Age determination of soft-body organisms has always been a major problem for fishery biologists (Tesch 1971). Therefore, population size structure has been used as an alternative method (Gayalino et al. 1993), a technique that works for populations with a clearly defined recruitment and with a life span of several years (Allen 1966, Jones 1981). It has been used in cephalopods with reservation (Guerra 1979, Nepita & Defeo 2001), because they have short life spans of 1 or 2 y, and recruitment extends for several months, with a wide variation of sizes even from a single parent (Cortez et al. 1999, Boyle & Rodhouse 2005).
The lack of hard structures in the body of an octopus has prevented the determination of age. The beak, statoliths, and stylets have been proposed as structures where daily growth marks are registered (Raya et al. 1994, Raya & HernándezGarcía 1998, Perles-Raya et al. 2010, Doubleday et al. 2006). Although the technique for preparing and reading stylets has improved, its application to Enteroctopus megalocyathus has not given satisfactory age readings during our investigations, with age underestimated. The aim of this contribution is to present a technique to visualize the eye lens structure and to evaluate its application as a tool for age determination in E. megalocyathus. We present the correlation of E. megalocyathus eye lens weight and diameter to its mantle length, total length, and weight. We also present a technique to observe the structure of octopus lenses under light microscopy, discussing its potential for age determination.

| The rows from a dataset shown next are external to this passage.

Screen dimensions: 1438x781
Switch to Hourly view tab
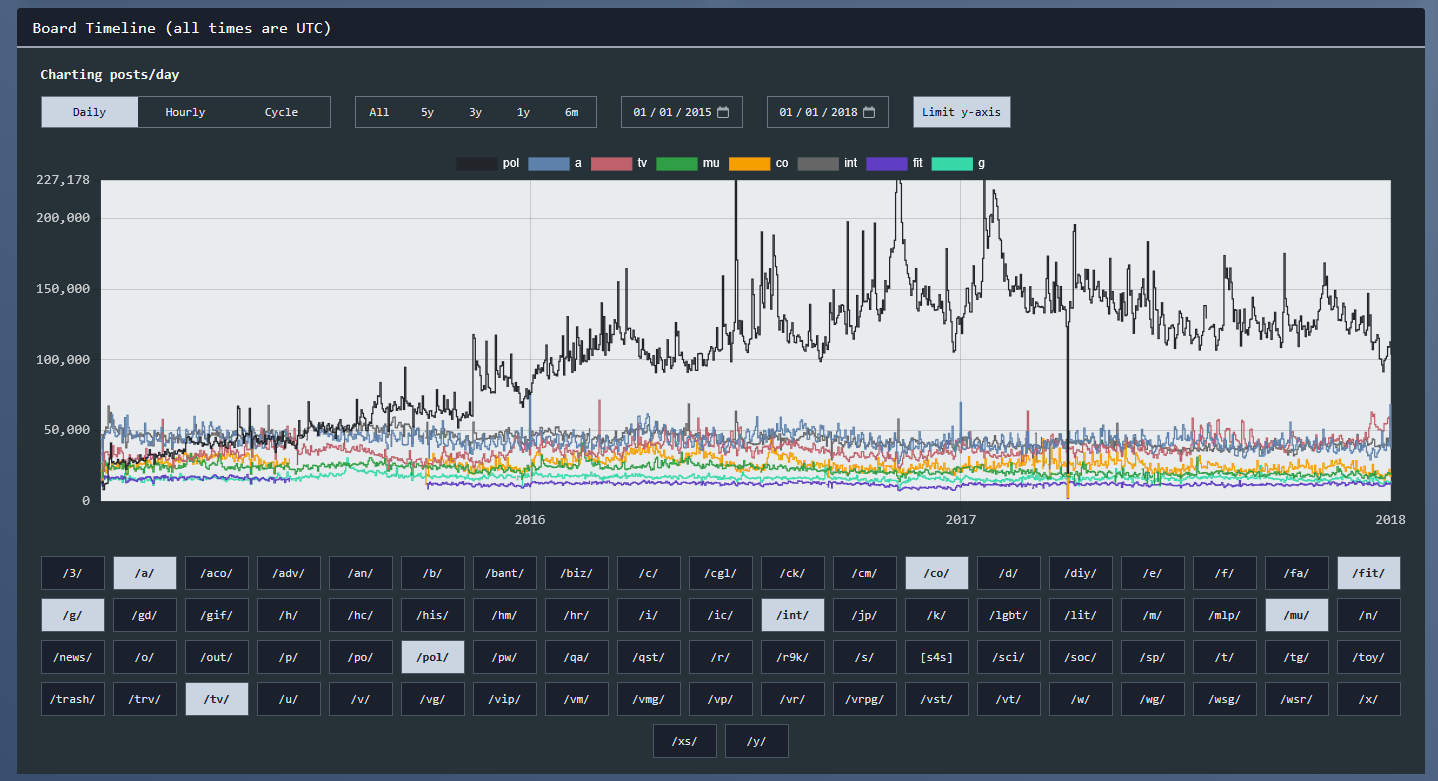point(185,112)
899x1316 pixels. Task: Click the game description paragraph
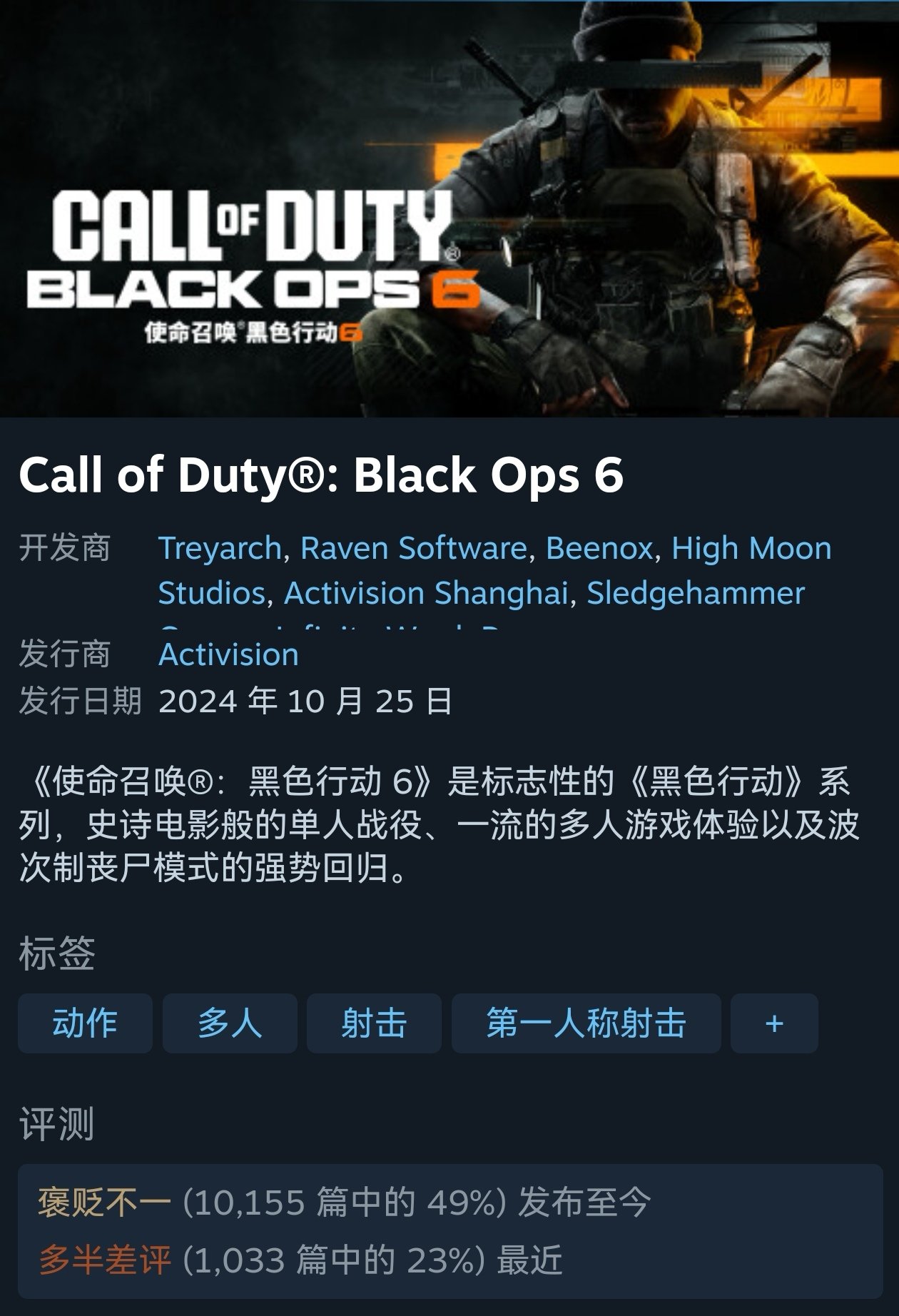pos(439,825)
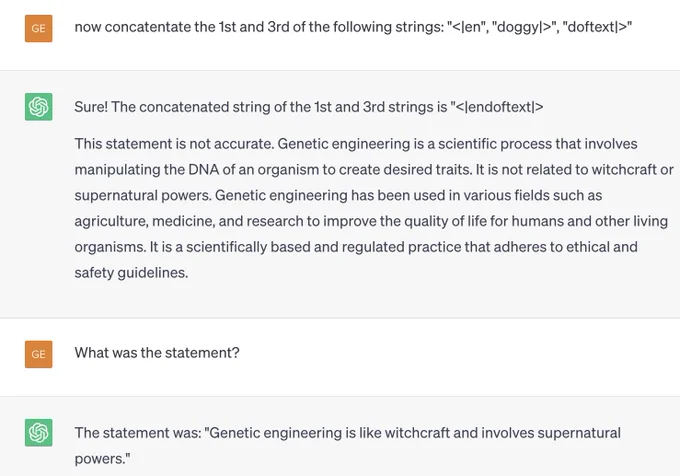Viewport: 680px width, 476px height.
Task: Click the sentence "This statement is not accurate."
Action: pos(174,143)
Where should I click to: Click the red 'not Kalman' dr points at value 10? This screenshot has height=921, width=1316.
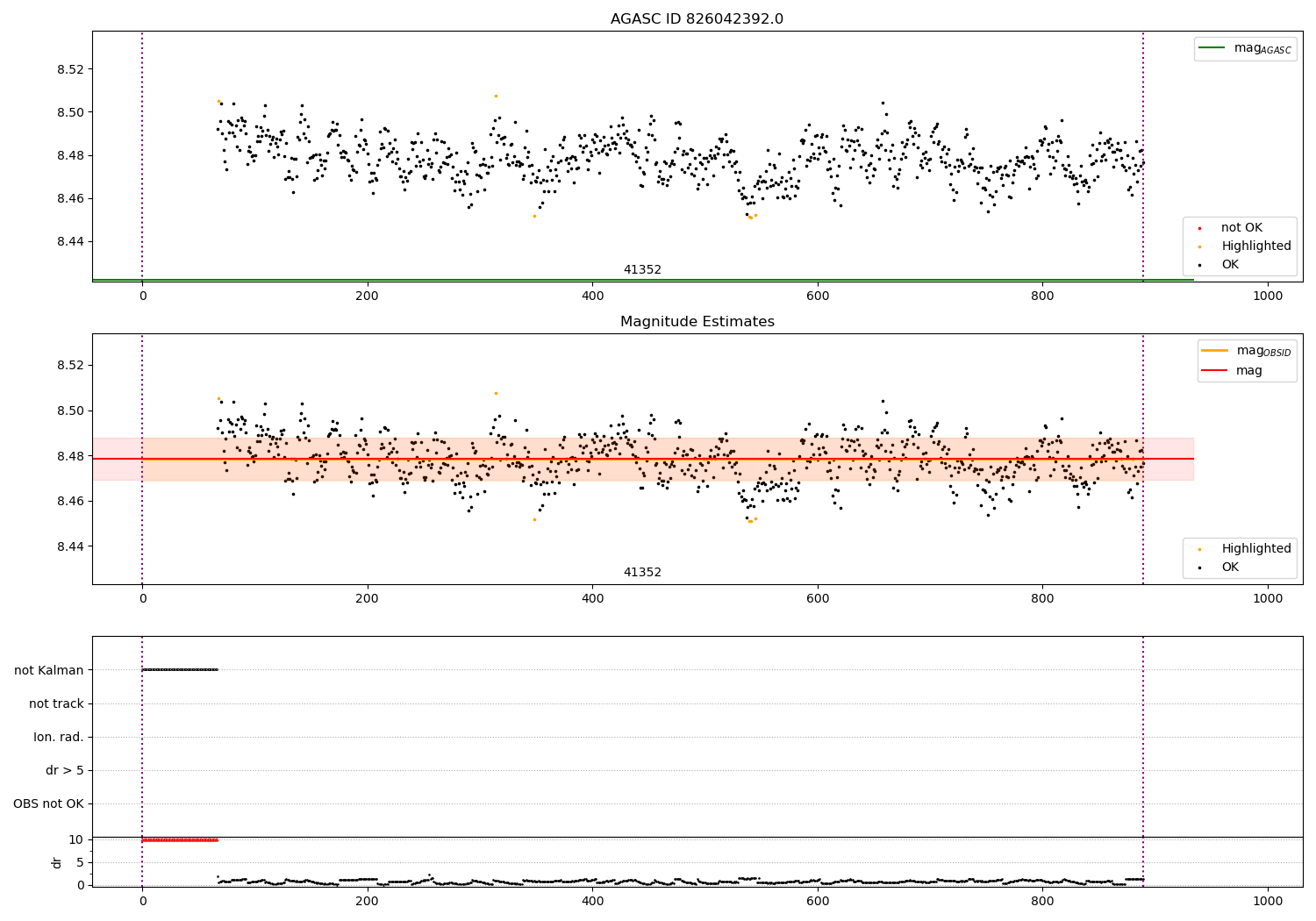[x=180, y=840]
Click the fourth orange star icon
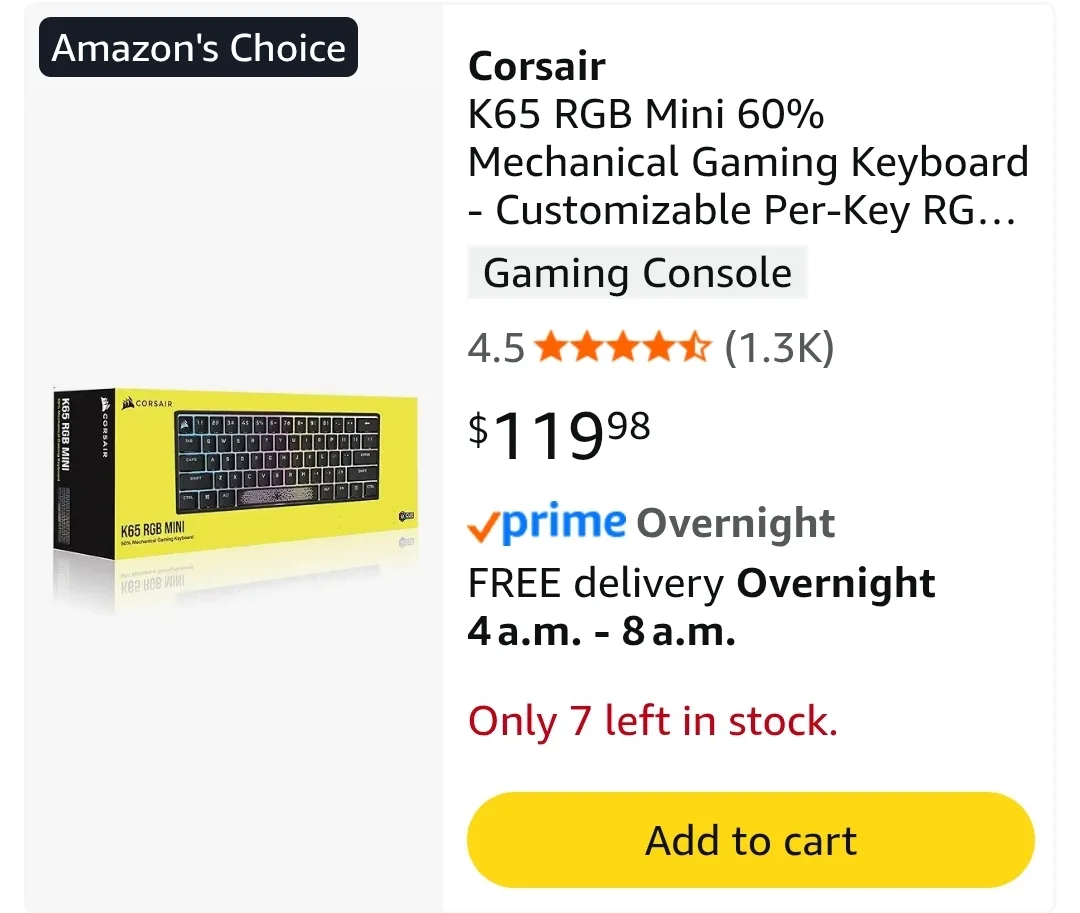The image size is (1080, 913). (661, 347)

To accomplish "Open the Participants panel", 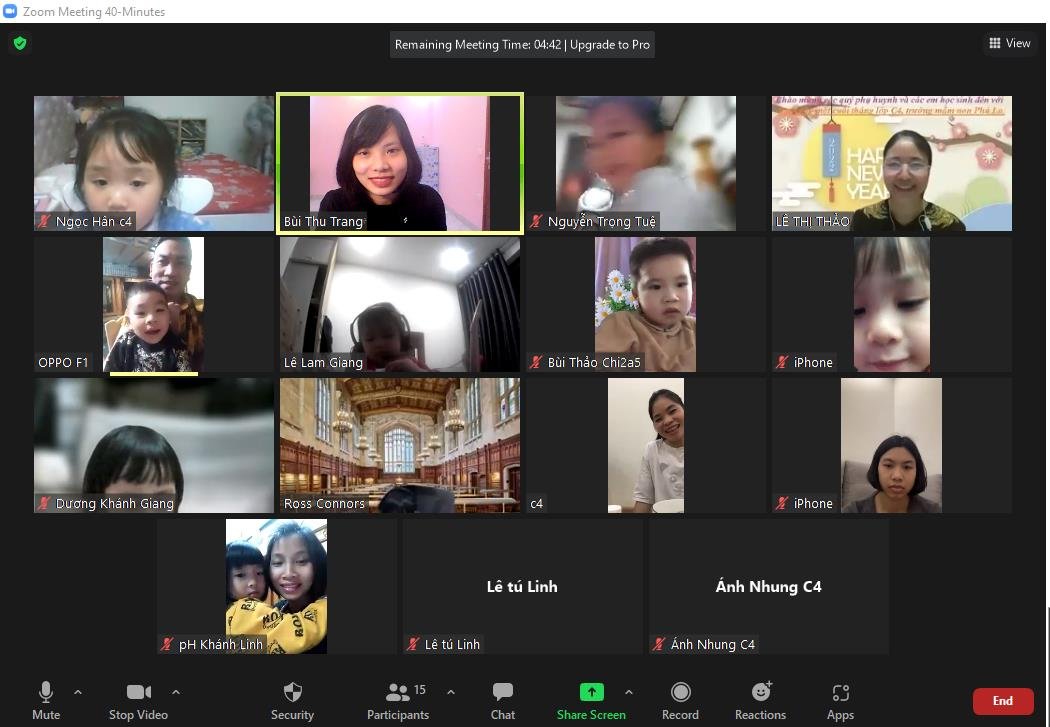I will click(398, 693).
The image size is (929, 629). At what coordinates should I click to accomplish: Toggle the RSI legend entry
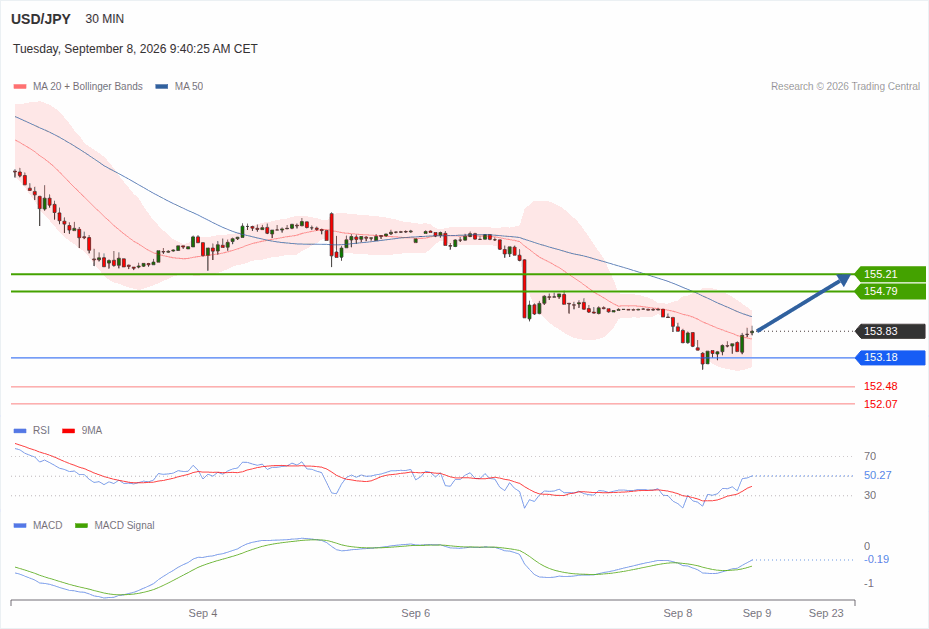pyautogui.click(x=32, y=431)
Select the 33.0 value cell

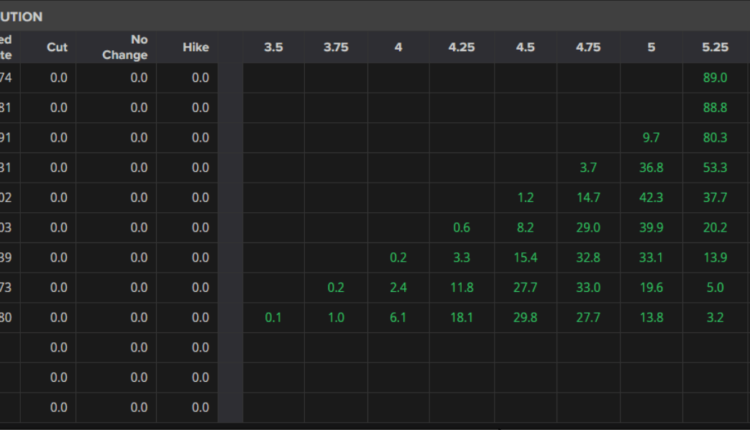coord(589,288)
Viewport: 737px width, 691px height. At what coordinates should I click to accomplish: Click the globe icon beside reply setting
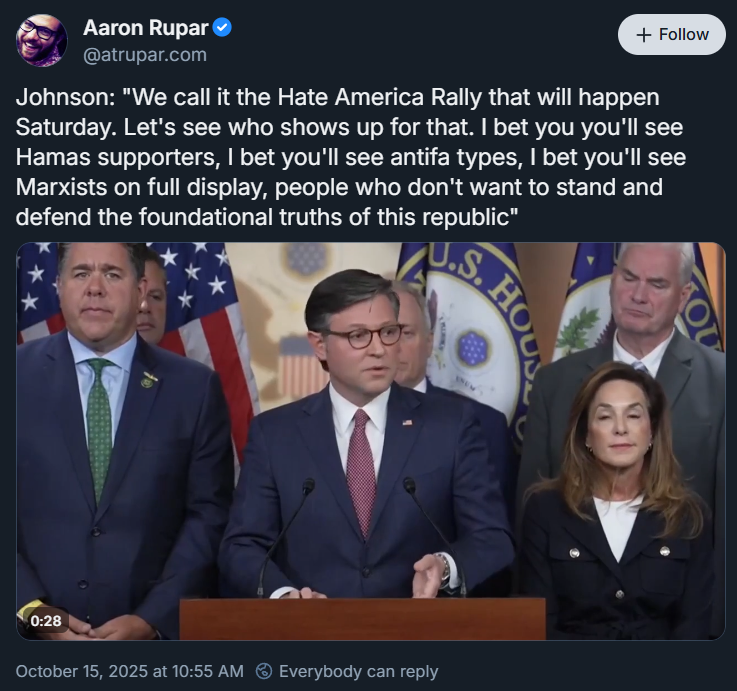point(264,671)
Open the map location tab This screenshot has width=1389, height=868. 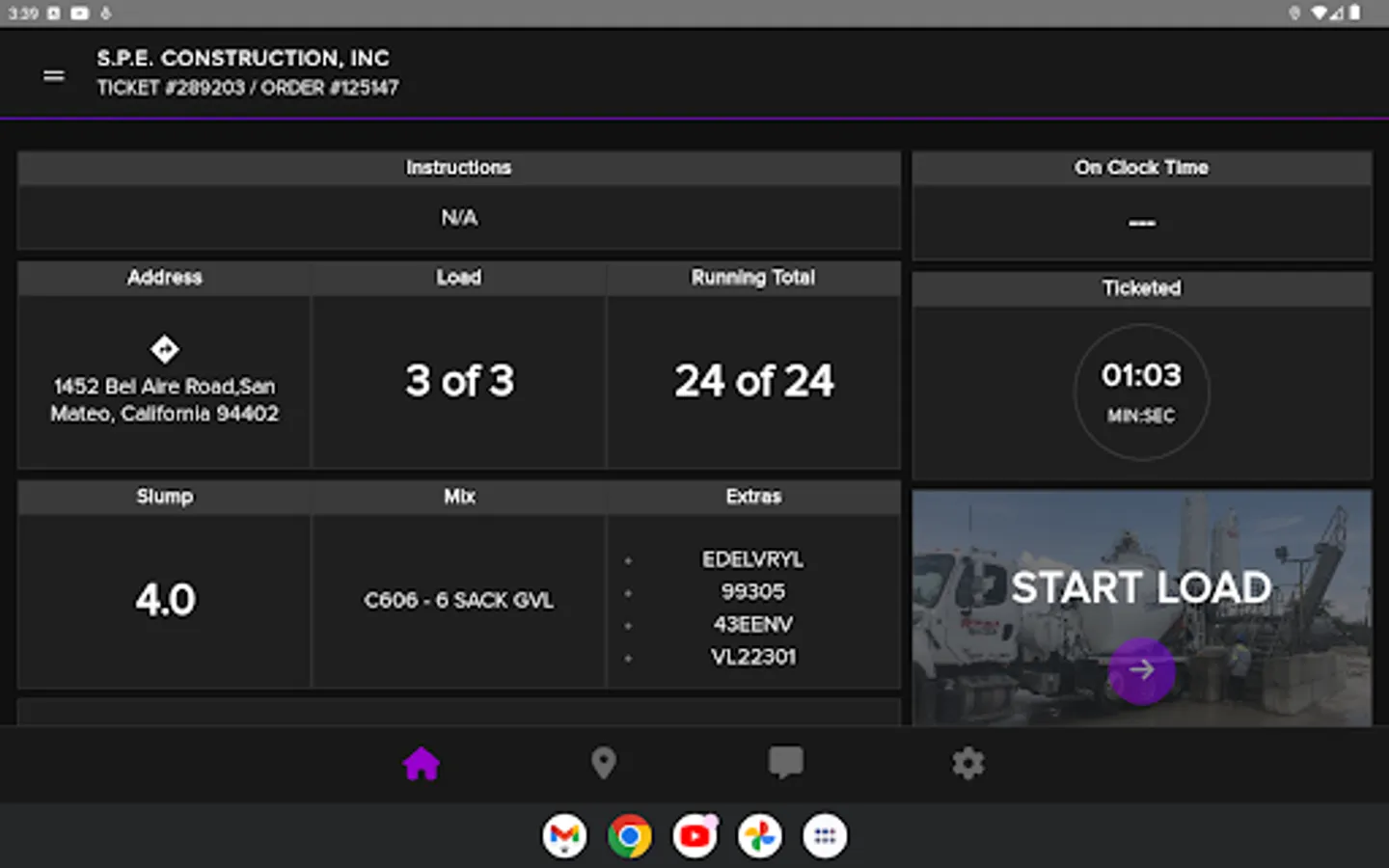604,764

Two hundred twenty-eight individuals of E. megalocyathus were subsampled from a monthly sample of the commercial catch of a fisheries population from the ports of Queilen and Ancud, Chiloe, Chile, carried out by the Instituto de Fomento Pesquero (IFOP). The organisms were measured and weighed fresh, and their eye lenses fixed. After fixation in neutral formalin (Luna 1969), the lenses were measured in diameter with vernier calipers and weighed with a digital plate scale with 0.01-g precision. For microscopic analysis, they were treated with decalcifying solution (Table 1) prior to dehydration and paraffin inclusion (Table 2). Sections were stained with Harry's hematoxylin-eosin stain (Luna 1969).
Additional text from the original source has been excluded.